Er lehnt Masseneinwanderung und ausufernde Steuern ab, verlangt „Law & Order“. Doch zugleich hegt er großes Misstrauen gegenüber den kosmopolitischen Eliten der Großkonzerne und ist offen gegenüber einem „linken“ Sozialstaat. Über seiner Wut schwebt der Vorwurf: Der Staat begünstigt sowohl die Reichen als auch die Armen gleichermaßen. Und tatsächlich: Gerade die „woke“ Ideologie setzte bewusst auf eine Allianz zwischen der kapitalistischen, progressiven Elite und der stetig einwandernden Unterschicht. Vermeintlich fortschrittliche Milliardäre unterstützen die Forderungen der Abgehängten, und die Menschen mit mittlerem und geringem Einkommen, die jeden Tag aufstehen und sich zur Arbeit schleppen, müssen die Rechnung bezahlen.

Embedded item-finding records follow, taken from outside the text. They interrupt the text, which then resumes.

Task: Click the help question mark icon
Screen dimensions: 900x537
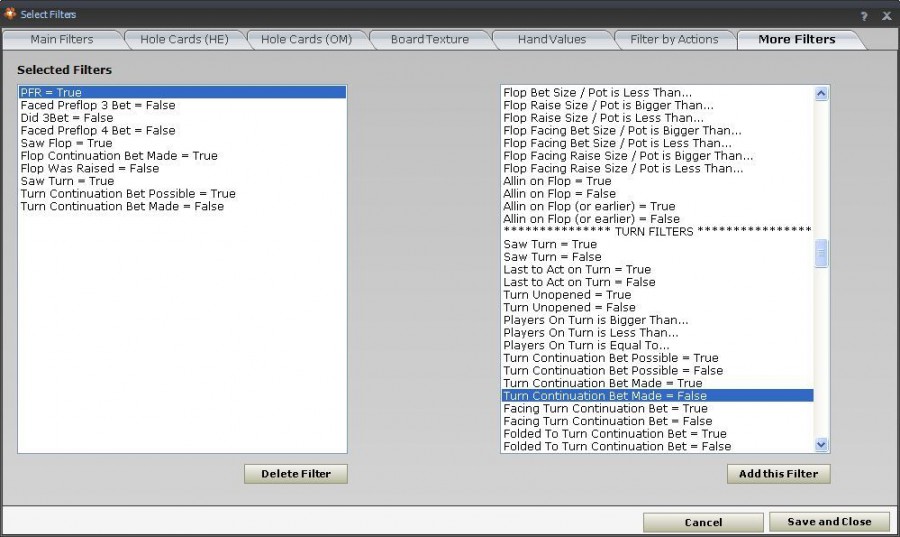Action: click(864, 15)
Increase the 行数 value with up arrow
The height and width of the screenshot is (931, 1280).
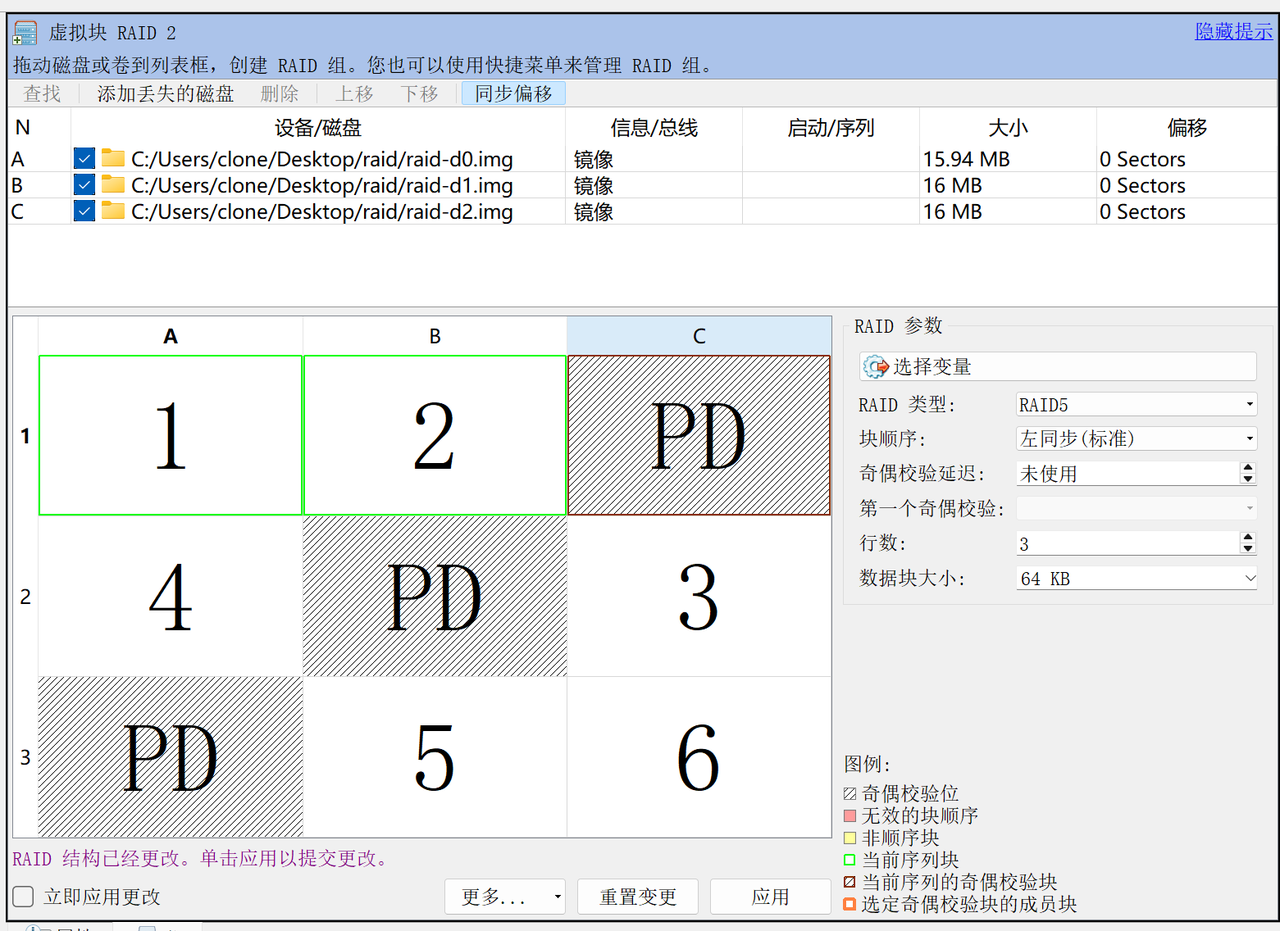(1247, 537)
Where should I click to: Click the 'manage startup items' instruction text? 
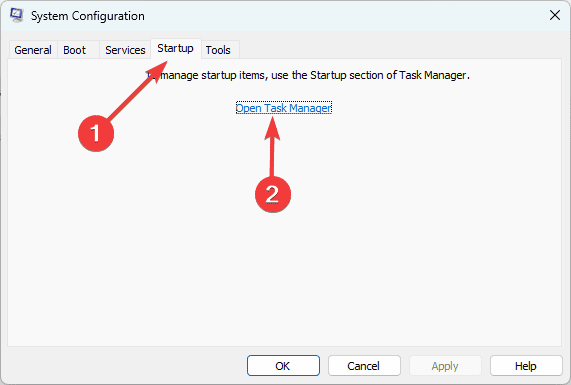point(308,75)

Das postbürgerliche Bewusstsein des zwischen die Mühlen geratenen „Radikalen der Mitte“ entspricht dabei weder den alten bürgerlich-konservativen noch den derzeit herrschenden universalistisch-liberalen Mustern. Insbesondere seine Auffassung vom Staat unterscheidet sich deutlich von der bürgerlich-konservativen Vorstellung eines Minimalstaates und von der linksliberalen Vorstellung des ausufernden Bürokratiestaates, der sich fortlaufend mit dem „Social Engineering“ der Gesellschaft befasst. Da das traditionelle bürgerliche Milieu sich altersbedingt verabschiedet, wird deutlich: Die „Radikalen der Mitte“ sind das soziale Gerüst, auf dem sich im Westen die aufkommende Anti-Establishment-Bewegung entfaltet.